We The Italians | Italian art: Palazzo D'Arco

Italian art: Palazzo D'Arco

Italian art: Palazzo D'Arco

  • WTI Magazine #11 Jan 03, 2014
  • 1906

WTI Magazine #11    2014 Jan, 3
Author : Enrico De Iulis      Translation by: Alessandra Bitetti

 

During the Italian Renaissance it wasn't uncommon to decorate rooms, halls or courtrooms with an astrological subject. The works of the "Palazzo della Ragione" in Padua survived to this day. This calendar and astrological decoration even "helped" in the interpretation and understanding of legal cases according to the sign of the zodiac of the person indicted.

In the "Palazzo Schifanoia" in Ferrara, the activities of the Estense Court were described and marked by the complex iconological work divided into horizontal band for months, signs of the zodiac and even for its "decani" representation (the three divisions each of circa ten days over the course of a period underneath a Zodiac sign), deduced from very rare books with Middle East and Arab ancestry.

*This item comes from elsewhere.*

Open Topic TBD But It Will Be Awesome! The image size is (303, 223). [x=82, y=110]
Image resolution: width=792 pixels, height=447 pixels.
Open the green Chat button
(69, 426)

In the Villa Farnesina in Rome, where in a complex, erudite and precious iconological building, the astrological chart of the client Agostino Chigi is inserted in the frescoes close to the planets in their deities features and to episodes of classical mythology deduced from the Ovidio's "Metamorphoses" or from '"Golden Donkey" and "Cupid and Psyche" by Apuleius, there is a huge production of frescoes and paintings where the gods/planets - represented on their triumphal chariots – are called to preside over activities, births, alchemical or philosophical meanings.

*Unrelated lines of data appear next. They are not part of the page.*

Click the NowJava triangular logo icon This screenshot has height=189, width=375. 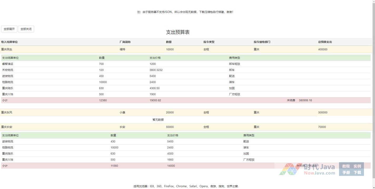[x=289, y=169]
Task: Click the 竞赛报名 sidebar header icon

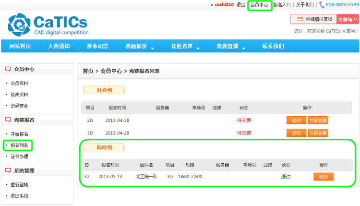Action: [x=8, y=120]
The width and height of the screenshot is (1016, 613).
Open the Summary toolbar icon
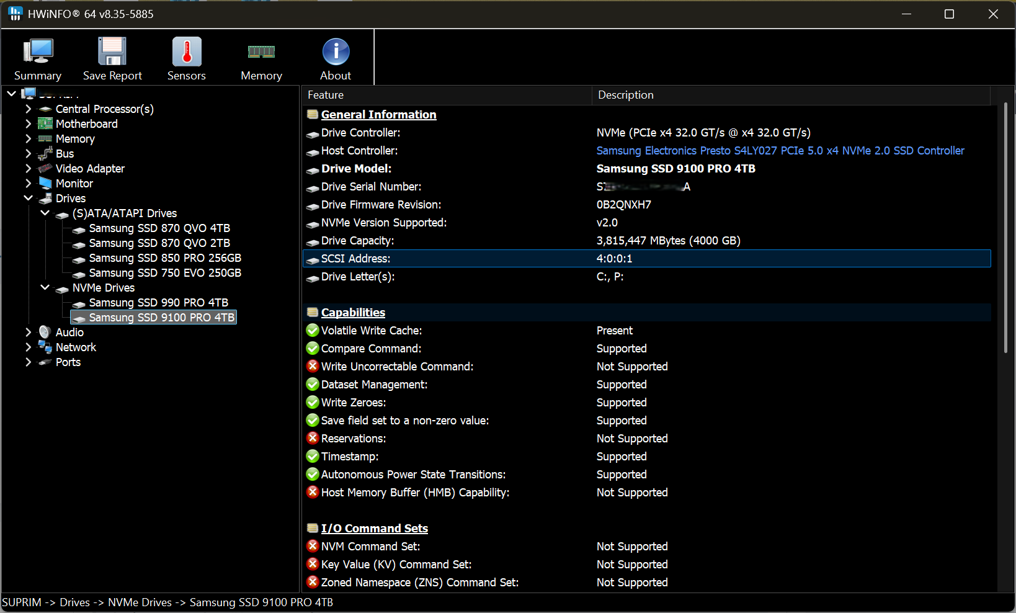38,52
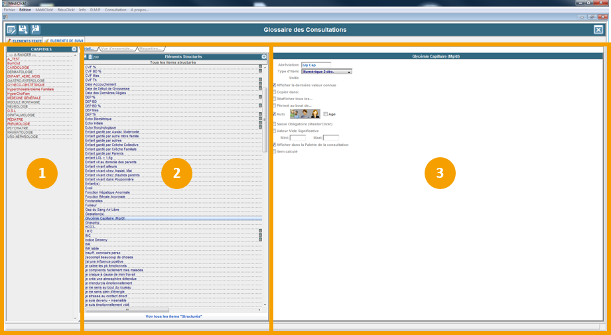The height and width of the screenshot is (335, 611).
Task: Open the Consultation menu
Action: [x=115, y=10]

In Mantua, we have a singular case: it is Palazzo d'Arco. The cycle of frescoes in the hall of this building is clearly inspired to the zodiac, but in this case there are no human activities or planets that govern the signs. In the large arches that mark the walls, we have episodes sometimes drawn from myths in an original way, elements of royal archeology, and scenes of a symbolic nature not always easy to interpret.

The author of the work is Giovanni Maria Falconetto, a painter from Verona from the beginning of the 1500s who doesn't come off in his style from the late 1400 tradition, but remains very close to the school of Lorenzo Costa, a painter from Ferrara who was very active in the small kingdoms of the Po Valley of the time.

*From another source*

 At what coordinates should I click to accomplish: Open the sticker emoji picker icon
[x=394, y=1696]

The whole hall shows a deep scholarly and very punctual preparation, but it leaves many unresolved questions such as the identity of the old figure at the base of the Cancer month, which is believed to be the one who commissioned the work, even if the building is linked to the name of Luigi Gonzaga, also called Rodomonte, that was only twenty years old at the time of the fresco.

The second, much more interesting mystery, is that a room in the Palazzo Della Rovere in Rome, named "of Penitentiaries", painted by Pinturicchio and now very pale, is pretty much the source of inspiration for the whole cycle, but no one has yet discovered what kind of relationship there was between the two buildings, and especially between the two clients of the works. For sure it is not a simple copycat by Falconetto to the work of Pinturicchio, because at those time the client, not the artist, was the one to decide the theme of the artistic work. So it's unlikely that such a refined and particular iconological choice had been entirely taken and copied without a real relationship between the two places, or between the two client families.